Businesses should allow for a business culture in which life-long learning, playfulness and innovation can thrive.
This week news broke that hype beasts – young people with an obsessive interest in streetwear and sneaker brands – were paying an automated bot service up to £79 ($100, €89) to order a single piece of Supreme gear the moment it was released. One colourway of Supreme’s version of Nike Air Jordan 5 sneakers received about 200 orders in five seconds thanks to The Supreme Saint shopping bot, netting its teen creators a cool £15,755 ($20,000, €17,840) in the blink of an eye.
People pay for the bot because of the amount of hype that Supreme generates – weekly releases in at the skatewear brand’s London, Paris and New York stores are permanently oversubscribed – and trying to manually select, order and enter card details quickly enough to buy the said item on the e-commerce site is simply a losing game.
Today we are talking about Matt Steiner and his friend Chris though. The creators of The Supreme Saint are the real success story here. Despite still studying at college – photography and film production – the duo taught themselves to code through YouTube tutorials and an online academy, earning enough to justify setting up a limited liability company (LLC) years before graduating.
They are not the only ones. This entrepreneurial spirit was present in all of the members of a Generation Z Tribe we interviewed at The Future Laboratory. Elise by Olsen started her own magazine at the age of 15, Mateusz Mach was pitching to investors at the age of 17, and the world’s youngest yoga instructor, Skyler Dearen, was taking booster business courses before her 16th birthday. It is a generational shift in mindset.
This generational change in mindset has implications for the future of learning and the workforce. Logan LaPlante, a teen TED-talks expert, likens it to hacking. ‘I’m not afraid to look for shortcuts or hacks to get a better, faster result,’ says the 17-year old. ‘I don’t use any one curriculum and I’m not dedicated to any one approach. It’s a mindset not a system.’
Brands are the exact opposite: slow, careful and guarded about experimentation. While LVMH finally launches its online luxury hub 24 Sèvres, another teen entrepreneur, who wishes to remain unnamed, is deploying a bot that automatically finds, orders and ships high-demand fashion clothing that has recently been discounted online – leaving the creator free to nail their A Levels and watch revenue roll in.
The take-out is not that businesses should focus on developing bots – although the rise of automation is a key trend we are tracking at The Future Laboratory – but that they should allow for a business culture in which life-long learning, playfulness and innovation can thrive.
US-based agency Solve just demoted everyone in its company, including the CEO, to intern status. The idea is that all staff start from scratch and are treated as equals for a summer-long series of workshops and booster educational sessions.

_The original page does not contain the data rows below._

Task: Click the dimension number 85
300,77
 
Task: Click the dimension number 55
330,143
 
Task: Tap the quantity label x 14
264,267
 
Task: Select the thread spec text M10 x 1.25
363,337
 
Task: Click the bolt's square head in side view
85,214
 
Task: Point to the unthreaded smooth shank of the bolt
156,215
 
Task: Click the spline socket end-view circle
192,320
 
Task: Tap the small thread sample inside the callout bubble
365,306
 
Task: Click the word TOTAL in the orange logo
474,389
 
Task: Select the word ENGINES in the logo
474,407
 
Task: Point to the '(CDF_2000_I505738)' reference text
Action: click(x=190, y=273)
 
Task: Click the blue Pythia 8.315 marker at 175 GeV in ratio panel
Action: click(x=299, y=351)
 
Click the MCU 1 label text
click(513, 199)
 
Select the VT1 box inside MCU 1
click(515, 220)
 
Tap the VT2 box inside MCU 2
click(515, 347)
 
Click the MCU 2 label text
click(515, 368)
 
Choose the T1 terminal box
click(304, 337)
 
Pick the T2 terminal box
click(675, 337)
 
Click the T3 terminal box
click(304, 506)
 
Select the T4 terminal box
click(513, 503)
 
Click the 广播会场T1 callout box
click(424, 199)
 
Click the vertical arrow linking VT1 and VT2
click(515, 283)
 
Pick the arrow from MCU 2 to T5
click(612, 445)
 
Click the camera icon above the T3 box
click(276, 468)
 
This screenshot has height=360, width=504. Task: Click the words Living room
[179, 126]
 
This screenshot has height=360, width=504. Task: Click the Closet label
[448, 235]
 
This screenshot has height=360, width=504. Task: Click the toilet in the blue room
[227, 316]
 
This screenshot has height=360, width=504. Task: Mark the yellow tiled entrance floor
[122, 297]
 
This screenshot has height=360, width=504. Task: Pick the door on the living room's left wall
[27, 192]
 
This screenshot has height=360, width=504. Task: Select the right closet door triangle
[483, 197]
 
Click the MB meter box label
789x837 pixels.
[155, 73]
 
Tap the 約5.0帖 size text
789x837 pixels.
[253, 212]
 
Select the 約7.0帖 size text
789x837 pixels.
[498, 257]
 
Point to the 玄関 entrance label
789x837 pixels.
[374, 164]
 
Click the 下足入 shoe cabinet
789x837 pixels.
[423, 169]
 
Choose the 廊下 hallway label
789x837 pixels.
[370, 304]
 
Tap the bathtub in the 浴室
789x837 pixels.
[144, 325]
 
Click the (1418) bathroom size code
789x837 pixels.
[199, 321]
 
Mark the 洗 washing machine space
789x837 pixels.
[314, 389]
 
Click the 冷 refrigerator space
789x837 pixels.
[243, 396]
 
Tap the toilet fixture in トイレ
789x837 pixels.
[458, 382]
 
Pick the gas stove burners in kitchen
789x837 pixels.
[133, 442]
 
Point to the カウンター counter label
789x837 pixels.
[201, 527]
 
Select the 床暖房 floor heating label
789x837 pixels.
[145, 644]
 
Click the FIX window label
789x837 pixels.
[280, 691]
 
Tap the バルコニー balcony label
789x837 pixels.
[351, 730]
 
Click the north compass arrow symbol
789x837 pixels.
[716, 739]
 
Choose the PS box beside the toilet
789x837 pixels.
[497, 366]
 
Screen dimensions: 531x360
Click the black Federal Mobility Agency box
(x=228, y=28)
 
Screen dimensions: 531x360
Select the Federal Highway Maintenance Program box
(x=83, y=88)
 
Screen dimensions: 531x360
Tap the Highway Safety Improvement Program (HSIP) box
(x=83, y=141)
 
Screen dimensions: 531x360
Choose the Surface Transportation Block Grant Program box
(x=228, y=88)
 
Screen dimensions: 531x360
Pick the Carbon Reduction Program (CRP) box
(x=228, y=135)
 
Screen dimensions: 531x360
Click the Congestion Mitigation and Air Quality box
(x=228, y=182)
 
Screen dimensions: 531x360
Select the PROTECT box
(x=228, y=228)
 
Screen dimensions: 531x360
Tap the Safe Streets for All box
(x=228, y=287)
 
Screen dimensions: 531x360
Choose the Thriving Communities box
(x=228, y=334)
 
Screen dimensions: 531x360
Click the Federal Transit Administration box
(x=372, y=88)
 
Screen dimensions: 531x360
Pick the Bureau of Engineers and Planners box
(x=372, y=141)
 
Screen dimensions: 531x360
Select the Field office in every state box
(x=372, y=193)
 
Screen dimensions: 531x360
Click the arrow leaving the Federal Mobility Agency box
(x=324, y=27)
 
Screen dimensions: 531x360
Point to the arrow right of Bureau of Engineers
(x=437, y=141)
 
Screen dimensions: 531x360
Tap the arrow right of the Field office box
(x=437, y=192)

How refreshing is that? Instead of imposing a hierarchy on staff, Solve has said everyone has a valid opinion and a role to play in the company. While it may seem radical, the programme gives people a sense of ownership – and in a future in which a Generation Z workforce will be far more entrepreneurial it is crucial that businesses give everyone a sense of autonomy, as well as a chance to develop. Brands will either be places to learn and progress, or simple stop gaps for those who need to take a break from the freelancer lifestyle.